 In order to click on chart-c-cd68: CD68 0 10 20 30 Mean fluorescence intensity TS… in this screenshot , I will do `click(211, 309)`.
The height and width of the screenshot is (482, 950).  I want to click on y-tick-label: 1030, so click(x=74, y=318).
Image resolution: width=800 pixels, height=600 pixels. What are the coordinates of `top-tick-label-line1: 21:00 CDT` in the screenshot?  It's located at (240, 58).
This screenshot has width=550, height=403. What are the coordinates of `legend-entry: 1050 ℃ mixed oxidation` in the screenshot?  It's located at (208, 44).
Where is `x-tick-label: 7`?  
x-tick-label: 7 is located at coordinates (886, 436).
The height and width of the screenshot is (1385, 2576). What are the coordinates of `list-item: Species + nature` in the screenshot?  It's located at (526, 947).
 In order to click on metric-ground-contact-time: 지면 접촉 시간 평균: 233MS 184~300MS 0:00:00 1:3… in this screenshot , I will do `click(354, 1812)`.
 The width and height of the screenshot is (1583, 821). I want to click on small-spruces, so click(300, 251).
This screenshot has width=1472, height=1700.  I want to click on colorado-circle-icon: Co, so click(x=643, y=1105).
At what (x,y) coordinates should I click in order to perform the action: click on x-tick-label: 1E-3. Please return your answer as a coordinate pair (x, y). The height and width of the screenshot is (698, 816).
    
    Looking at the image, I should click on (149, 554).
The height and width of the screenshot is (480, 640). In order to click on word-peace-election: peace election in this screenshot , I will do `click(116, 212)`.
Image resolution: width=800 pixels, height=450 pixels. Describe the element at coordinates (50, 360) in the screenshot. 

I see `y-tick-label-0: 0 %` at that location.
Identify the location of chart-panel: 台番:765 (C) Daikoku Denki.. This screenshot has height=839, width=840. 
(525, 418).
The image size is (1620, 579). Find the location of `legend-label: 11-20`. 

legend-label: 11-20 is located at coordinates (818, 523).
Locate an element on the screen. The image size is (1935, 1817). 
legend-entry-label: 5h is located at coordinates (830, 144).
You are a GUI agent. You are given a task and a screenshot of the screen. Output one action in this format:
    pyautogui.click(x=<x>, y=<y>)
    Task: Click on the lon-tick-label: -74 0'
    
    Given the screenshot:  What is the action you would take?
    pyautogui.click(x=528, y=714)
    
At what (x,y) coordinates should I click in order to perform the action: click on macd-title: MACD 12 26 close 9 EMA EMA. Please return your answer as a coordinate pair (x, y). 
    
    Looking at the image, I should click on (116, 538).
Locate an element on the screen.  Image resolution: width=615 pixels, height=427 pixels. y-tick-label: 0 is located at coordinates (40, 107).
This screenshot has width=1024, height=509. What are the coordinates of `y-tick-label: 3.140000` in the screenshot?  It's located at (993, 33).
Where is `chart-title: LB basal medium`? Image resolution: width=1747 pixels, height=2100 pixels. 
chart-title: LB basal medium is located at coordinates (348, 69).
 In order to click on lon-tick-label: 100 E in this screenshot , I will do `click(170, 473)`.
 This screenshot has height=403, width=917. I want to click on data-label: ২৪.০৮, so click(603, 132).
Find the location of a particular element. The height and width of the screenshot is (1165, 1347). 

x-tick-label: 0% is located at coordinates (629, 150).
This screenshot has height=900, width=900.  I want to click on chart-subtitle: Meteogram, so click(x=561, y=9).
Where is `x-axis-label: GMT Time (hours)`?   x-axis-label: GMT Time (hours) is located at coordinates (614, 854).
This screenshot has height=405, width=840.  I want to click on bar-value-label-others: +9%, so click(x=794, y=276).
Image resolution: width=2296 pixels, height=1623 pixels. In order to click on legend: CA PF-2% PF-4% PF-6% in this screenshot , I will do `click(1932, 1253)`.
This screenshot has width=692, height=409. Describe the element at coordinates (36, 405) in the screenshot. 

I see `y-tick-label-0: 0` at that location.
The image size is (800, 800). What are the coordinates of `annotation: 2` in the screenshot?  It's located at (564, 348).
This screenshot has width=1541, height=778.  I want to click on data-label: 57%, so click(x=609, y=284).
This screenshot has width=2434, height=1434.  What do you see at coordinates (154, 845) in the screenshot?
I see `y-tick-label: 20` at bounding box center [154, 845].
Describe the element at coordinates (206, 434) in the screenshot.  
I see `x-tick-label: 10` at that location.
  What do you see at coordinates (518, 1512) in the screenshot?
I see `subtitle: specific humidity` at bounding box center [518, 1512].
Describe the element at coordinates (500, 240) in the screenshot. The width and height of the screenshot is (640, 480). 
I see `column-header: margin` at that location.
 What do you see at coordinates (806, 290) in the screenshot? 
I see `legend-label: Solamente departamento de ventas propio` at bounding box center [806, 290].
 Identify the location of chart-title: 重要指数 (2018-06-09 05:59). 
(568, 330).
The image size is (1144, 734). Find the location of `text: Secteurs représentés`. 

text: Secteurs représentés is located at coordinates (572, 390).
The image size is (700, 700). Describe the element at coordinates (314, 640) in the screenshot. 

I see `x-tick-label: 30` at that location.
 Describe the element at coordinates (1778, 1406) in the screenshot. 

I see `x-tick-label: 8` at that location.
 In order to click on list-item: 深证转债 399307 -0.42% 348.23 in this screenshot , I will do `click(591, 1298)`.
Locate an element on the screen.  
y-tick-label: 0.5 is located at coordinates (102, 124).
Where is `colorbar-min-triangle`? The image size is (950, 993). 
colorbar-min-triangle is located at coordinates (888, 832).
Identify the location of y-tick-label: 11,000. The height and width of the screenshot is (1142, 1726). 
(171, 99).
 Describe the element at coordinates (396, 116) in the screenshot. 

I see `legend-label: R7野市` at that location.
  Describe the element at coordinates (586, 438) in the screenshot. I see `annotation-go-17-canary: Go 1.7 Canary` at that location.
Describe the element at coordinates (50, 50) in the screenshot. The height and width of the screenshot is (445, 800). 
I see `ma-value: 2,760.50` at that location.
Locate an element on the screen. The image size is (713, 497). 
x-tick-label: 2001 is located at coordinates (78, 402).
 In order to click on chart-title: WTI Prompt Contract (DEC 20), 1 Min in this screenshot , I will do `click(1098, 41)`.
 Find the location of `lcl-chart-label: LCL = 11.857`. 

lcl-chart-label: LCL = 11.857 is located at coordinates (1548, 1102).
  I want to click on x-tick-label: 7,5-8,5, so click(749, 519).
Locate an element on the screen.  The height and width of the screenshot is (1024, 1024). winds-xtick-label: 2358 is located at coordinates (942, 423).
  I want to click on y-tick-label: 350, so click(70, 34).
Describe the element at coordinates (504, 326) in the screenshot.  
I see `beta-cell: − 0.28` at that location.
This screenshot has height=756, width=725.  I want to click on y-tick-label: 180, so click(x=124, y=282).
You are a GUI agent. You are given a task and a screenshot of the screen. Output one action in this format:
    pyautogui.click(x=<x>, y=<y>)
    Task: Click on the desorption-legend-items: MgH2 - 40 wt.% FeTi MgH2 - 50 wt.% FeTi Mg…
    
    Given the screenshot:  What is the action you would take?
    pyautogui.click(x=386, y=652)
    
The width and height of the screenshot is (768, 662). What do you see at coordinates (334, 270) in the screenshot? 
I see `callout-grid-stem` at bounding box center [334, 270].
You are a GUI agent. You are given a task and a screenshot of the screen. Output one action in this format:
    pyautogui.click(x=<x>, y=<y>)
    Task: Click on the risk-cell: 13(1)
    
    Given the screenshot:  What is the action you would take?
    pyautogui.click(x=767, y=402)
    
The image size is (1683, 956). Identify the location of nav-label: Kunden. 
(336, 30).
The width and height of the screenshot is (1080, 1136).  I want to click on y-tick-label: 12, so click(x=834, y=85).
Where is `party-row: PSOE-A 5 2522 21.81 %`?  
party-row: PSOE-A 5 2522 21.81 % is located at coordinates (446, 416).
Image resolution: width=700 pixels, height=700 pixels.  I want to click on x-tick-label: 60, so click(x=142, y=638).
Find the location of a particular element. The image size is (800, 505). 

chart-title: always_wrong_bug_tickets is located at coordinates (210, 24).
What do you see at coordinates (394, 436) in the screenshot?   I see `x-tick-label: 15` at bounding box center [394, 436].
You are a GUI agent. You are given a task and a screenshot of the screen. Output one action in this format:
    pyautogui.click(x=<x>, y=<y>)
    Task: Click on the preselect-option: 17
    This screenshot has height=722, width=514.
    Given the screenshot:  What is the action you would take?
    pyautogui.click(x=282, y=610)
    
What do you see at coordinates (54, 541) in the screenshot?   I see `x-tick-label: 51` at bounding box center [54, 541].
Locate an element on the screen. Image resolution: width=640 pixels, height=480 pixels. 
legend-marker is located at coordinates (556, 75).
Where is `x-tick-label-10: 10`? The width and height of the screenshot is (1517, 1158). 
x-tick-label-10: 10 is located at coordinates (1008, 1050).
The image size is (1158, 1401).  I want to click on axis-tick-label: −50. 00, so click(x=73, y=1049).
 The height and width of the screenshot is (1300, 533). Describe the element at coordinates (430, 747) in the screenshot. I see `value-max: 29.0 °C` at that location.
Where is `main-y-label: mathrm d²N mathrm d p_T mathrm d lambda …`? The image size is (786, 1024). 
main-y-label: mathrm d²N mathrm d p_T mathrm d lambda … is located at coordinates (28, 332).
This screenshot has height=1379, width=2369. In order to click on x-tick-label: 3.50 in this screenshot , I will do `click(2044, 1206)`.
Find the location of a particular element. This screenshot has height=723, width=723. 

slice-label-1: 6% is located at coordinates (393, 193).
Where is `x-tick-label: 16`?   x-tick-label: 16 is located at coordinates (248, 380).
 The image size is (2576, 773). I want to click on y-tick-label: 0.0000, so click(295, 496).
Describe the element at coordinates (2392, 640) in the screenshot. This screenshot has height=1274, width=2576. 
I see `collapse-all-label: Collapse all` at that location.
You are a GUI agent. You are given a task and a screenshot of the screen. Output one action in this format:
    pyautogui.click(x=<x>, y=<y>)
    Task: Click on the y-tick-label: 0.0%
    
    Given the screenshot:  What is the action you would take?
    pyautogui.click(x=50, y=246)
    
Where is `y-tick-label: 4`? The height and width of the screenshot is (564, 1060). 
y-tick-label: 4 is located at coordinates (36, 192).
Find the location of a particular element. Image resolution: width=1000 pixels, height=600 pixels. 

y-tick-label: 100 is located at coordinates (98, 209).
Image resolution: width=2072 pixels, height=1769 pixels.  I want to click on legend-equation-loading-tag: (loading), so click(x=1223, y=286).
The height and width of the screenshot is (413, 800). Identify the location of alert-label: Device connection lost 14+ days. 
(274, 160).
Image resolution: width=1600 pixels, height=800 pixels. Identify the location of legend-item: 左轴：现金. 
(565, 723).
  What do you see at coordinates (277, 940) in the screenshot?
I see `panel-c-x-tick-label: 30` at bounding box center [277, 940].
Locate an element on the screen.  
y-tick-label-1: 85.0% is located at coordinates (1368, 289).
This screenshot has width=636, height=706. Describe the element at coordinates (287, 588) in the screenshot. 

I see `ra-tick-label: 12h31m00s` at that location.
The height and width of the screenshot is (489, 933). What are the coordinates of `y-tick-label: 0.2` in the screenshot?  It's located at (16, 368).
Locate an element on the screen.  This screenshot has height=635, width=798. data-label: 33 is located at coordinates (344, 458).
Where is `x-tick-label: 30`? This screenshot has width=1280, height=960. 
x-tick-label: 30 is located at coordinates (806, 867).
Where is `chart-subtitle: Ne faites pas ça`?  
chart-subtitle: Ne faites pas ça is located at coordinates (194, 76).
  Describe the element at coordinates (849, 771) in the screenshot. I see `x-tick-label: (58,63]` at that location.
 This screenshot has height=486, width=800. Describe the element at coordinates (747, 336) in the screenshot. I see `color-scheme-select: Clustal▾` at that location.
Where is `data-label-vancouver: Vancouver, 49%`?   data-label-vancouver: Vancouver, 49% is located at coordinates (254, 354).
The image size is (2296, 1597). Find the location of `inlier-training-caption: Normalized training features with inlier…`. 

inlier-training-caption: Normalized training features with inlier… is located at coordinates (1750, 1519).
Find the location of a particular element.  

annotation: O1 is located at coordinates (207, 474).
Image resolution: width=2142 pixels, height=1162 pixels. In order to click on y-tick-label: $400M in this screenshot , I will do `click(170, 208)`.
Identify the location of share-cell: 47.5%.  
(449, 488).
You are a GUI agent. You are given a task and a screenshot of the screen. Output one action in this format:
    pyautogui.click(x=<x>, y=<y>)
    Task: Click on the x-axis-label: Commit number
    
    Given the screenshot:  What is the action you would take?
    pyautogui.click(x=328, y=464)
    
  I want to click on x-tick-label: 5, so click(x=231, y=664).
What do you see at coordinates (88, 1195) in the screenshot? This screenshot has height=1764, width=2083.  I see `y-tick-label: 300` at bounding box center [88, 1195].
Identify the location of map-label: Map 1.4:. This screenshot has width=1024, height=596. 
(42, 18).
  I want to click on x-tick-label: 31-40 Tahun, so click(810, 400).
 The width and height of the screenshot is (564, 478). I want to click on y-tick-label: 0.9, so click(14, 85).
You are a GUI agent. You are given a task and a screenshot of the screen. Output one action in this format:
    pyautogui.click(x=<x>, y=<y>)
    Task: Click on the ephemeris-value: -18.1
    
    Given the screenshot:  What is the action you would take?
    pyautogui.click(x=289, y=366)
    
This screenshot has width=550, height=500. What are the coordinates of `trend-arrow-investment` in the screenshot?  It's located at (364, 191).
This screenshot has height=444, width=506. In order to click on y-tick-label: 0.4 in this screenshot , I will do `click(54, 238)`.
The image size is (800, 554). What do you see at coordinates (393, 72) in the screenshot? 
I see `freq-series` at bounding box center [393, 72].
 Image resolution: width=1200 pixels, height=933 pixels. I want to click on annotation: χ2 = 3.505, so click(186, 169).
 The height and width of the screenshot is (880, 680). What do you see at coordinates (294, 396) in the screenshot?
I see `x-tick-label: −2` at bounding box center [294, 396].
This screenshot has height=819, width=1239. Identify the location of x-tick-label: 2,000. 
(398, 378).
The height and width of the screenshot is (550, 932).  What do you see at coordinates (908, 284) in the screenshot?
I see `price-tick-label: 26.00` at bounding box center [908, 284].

####################

■ Request
Repeat the lines of the listing above between the line holding "coordinates (344, 458)." and the line holding "x-tick-label: 30 is", inclusive.

■ Result of the exercise
Locate an element on the screen.  This screenshot has height=635, width=798. data-label: 33 is located at coordinates (344, 458).
Where is `x-tick-label: 30`? This screenshot has width=1280, height=960. 
x-tick-label: 30 is located at coordinates (806, 867).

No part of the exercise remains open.